British biochemist (born 1931)

Jenny Pickworth Glusker (born 28 June 1931) is a British biochemist and crystallographer. Since 1956 she has worked at the Fox Chase Cancer Center, a National Cancer Research Institute in the United States. She was also an adjunct professor of biochemistry and biophysics at the University of Pennsylvania.

==Biography==
Jenny Pickworth was born on 28 June 1931 in Birmingham, England, the eldest of three siblings. Her parents were both physicians. Her father Frederick Alfred Pickworth was a chemist who studied medicine and did neurology research in Birmingham. Her mother, Jane Wylie Stocks, was from Scotland, studied medicine in Glasgow, and worked in Dublin in the 1920s. Stocks later got a job in Birmingham, where she married Frederick Alfred Pickworth.

During her school years, Pickworth developed an early enthusiasm for chemistry, due largely to her chemistry teacher and her mother's textbooks. Her parents wanted her to study medicine. She agreed with her father that she would attend the Medical School of the University of Birmingham if she was rejected from Somerville College of the University of Oxford. She successfully completed her entrance exam in Oxford, receiving her bachelor's degree in chemistry in 1953 and later earning her doctorate under Dorothy Hodgkin. By the end of 1955, she was involved in the X-ray structural analysis of corrin ring from vitamin B12, for which Hodgkin was awarded the 1964 Nobel Prize in Chemistry; Glusker earned her doctorate in 1957.

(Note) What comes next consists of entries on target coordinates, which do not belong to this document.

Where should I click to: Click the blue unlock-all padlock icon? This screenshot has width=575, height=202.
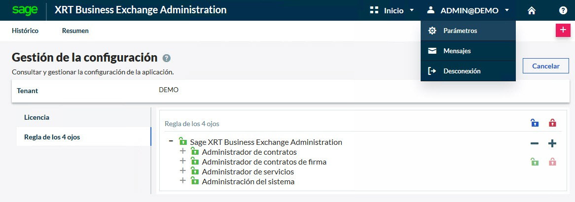535,123
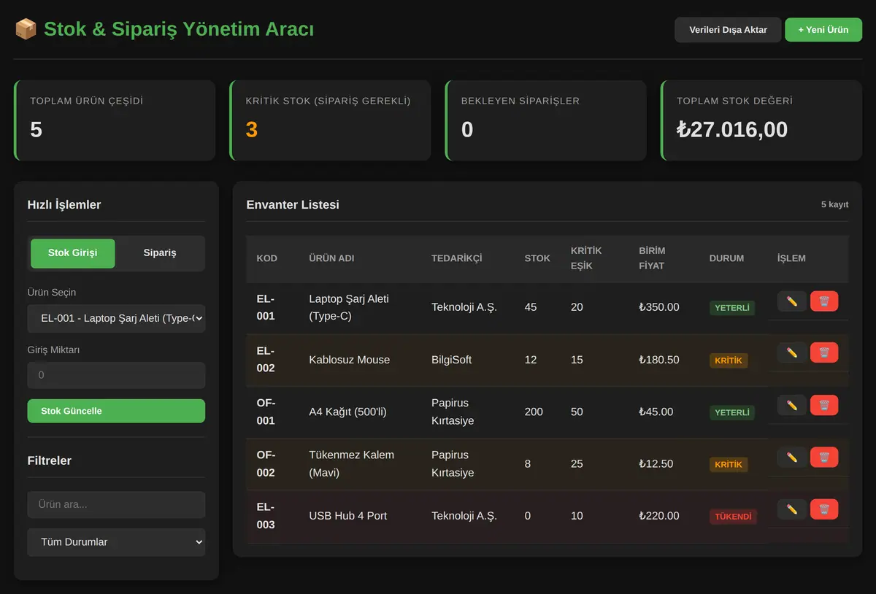Open the Ürün Seçin product dropdown
Image resolution: width=876 pixels, height=594 pixels.
pyautogui.click(x=116, y=318)
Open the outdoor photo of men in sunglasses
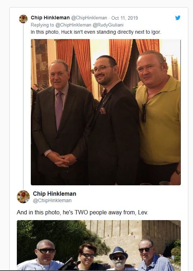 coord(99,245)
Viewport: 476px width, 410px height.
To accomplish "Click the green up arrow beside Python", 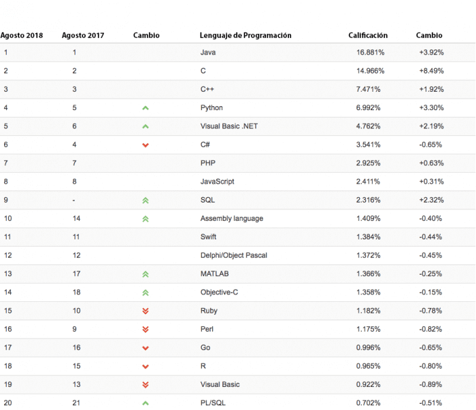I will 146,108.
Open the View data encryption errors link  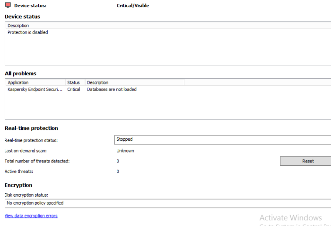[31, 216]
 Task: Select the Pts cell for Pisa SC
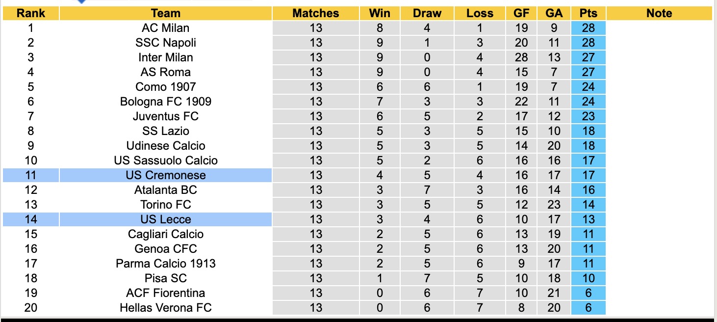[x=589, y=278]
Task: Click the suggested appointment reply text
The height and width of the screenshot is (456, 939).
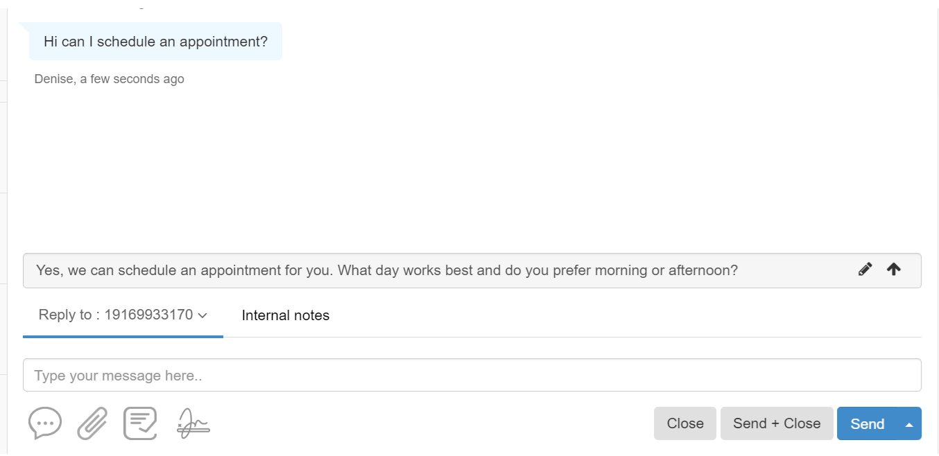Action: point(386,270)
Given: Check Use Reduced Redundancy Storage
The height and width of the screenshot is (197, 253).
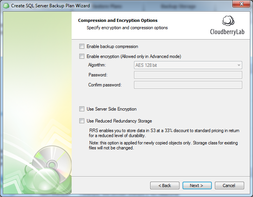Looking at the screenshot, I should tap(82, 121).
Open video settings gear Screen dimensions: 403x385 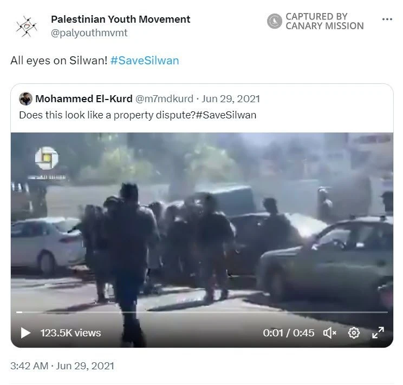point(354,333)

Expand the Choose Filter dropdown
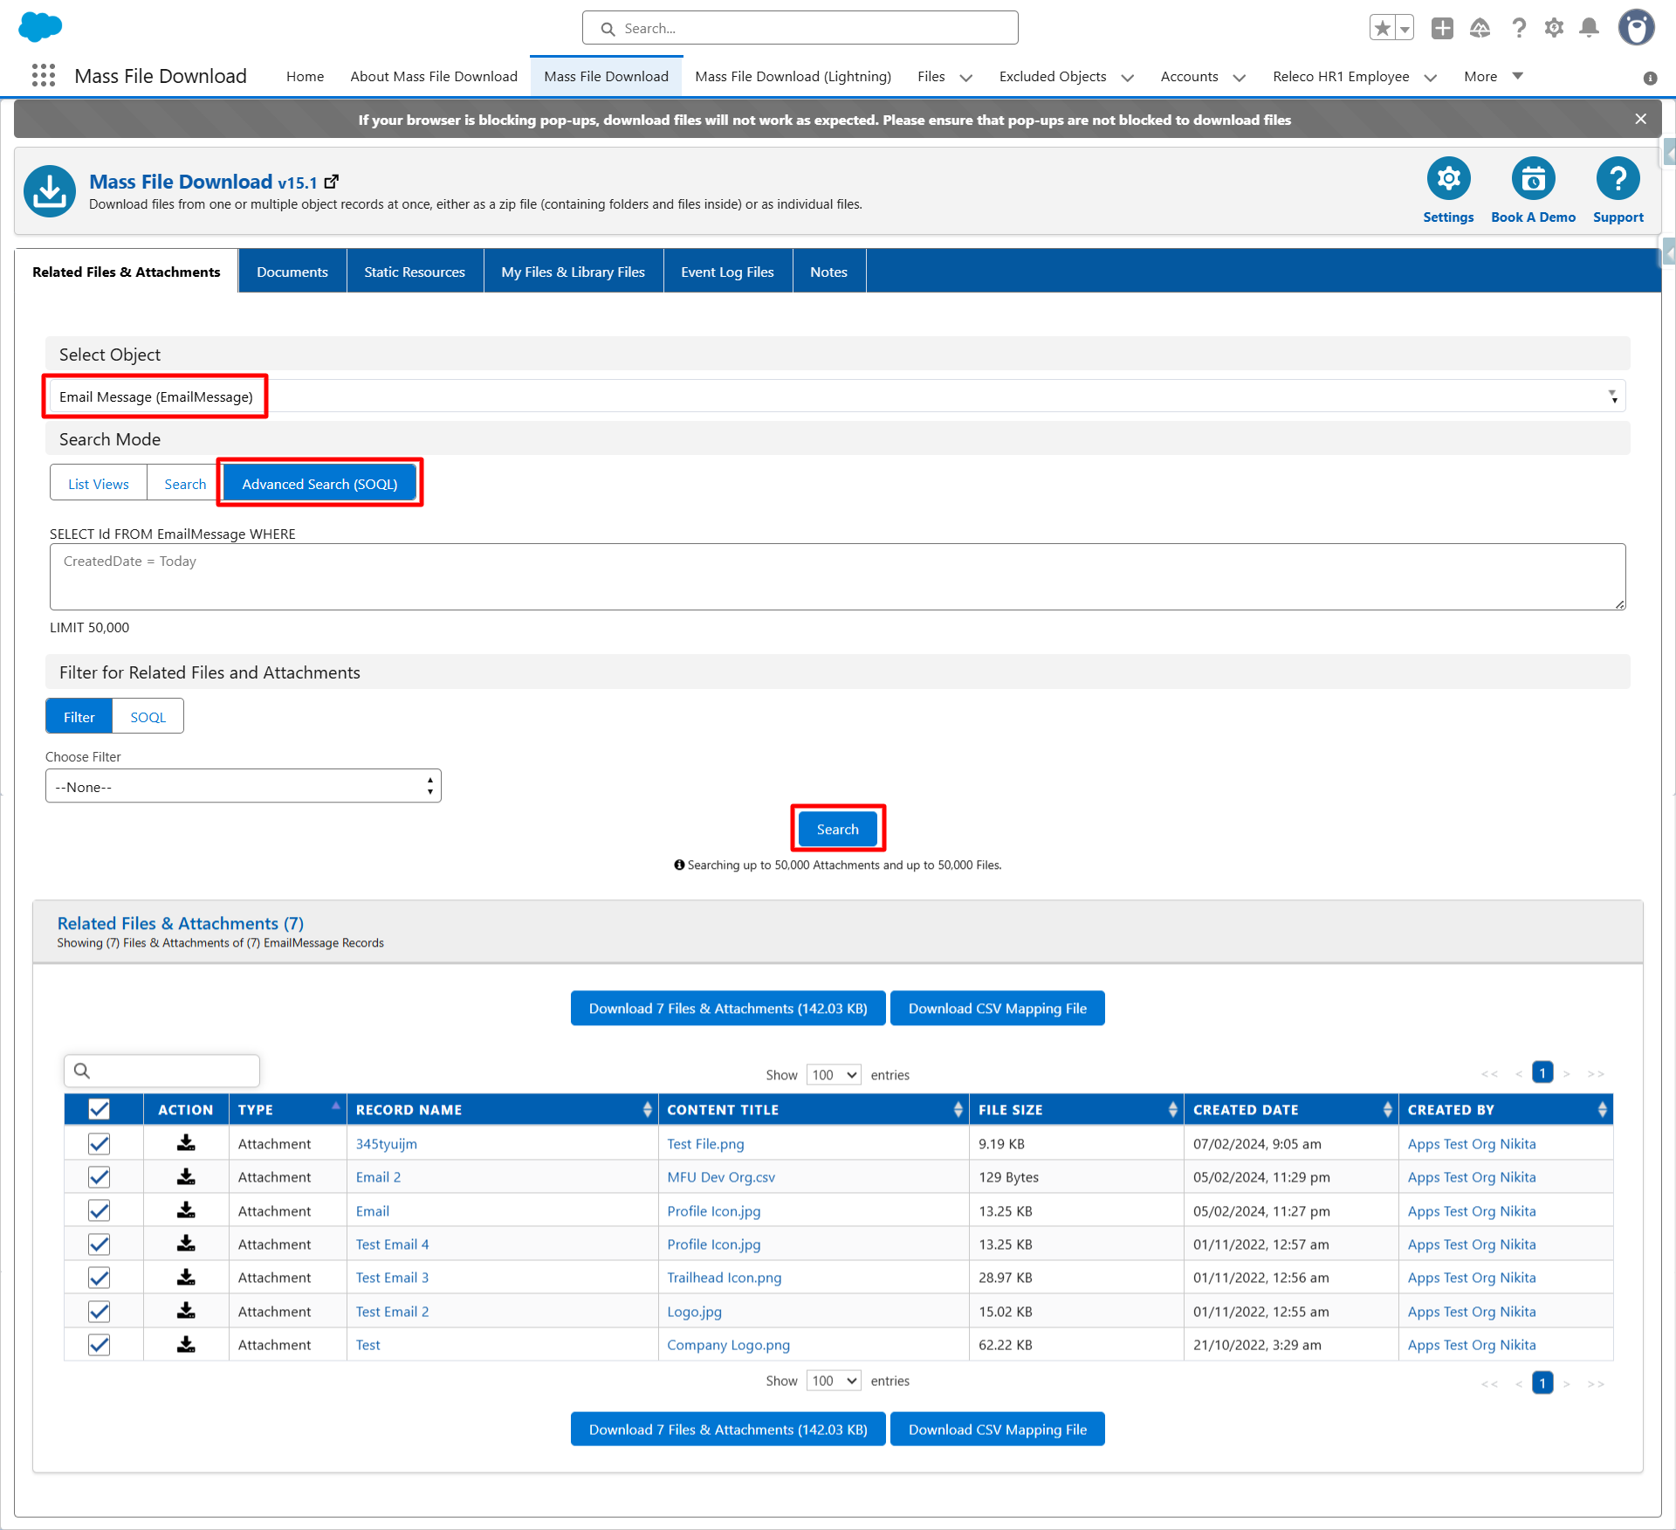(243, 787)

During her undergraduate studies, she met the American chemist Donald L. Glusker, who had secured a Rhodes Scholarship to Oxford. They married in 1955 in the United States and went together as post-doctoral researchers to Caltech, where Jenny Glusker worked in the laboratory of Linus Pauling. In 1956 she moved with her husband to Philadelphia where she became a research fellow and research associate with Arthur Lindo Patterson at the Institute for Cancer Research (ICR; now Fox Chase Cancer Center). She initially worked only part-time in order to raise her three children. After Patterson died in November 1966, Glusker eventually took over his lab and became a junior faculty member at the Institute for Cancer Research. She became a Member of the Institute for Cancer Research of the Fox Chase Cancer Center in 1977 (equivalent of associate professor) and a Senior Member (equivalent of full professor) in 1979, until her retirement in 2003. She remains a professor emerita of the Fox Chase Cancer Center.

At the ICR, Glusker initially examined the structure of small molecules of the citric acid cycle, in particular aconitase-catalyzed citrate, and its conformation as a ligand to iron atoms of the iron-sulfur cluster of aconitase, which led to a better understanding of the three-dimensional structure and mechanism of the enzymes (ferrous-wheel mechanism). Later her laboratory performed crystallographic analyses of anti-tumor agents and, amongst others, the structure and conformation of estramustine and acridine. They further tested carcinogens such as polycyclic aromatic hydrocarbons as well as the structure of the enzyme xylose isomerase. In 1972 Glusker and structural biologist Helen M. Berman reported on the crystal structure of a nucleic acid-drug complex as a model for anti-tumor agent and mutagen action.

==Awards==
- 1979: Garvan–Olin Medal (American Chemical Society)
- 1995: Fankuchen Award (American Crystallographic Association)
- 2011: John Scott Medal (Philadelphia City Council)
- 2014: William Procter Prize for Scientific Achievement

Glusker is an Honorary Fellow of Somerville College.

==Selected publications==
- By Kenneth N. Trueblood: Crystal Structure Analysis:. A primer (1st edition 1972, 2nd edition 1985) 3rd Edition, Oxford University Press, Oxford / New York 2010, ISBN 978-0199576340.
- With Dan McLachlan (ed.): Crystallography in North America American Crystallographic Association, New York 1983. ISBN 978-0937140079.
- With Mitchell Lewis, Miriam Rossi: Crystal Structure Analysis for Chemists and Biologists VCH, New York 1994. ISBN 978-0895732736.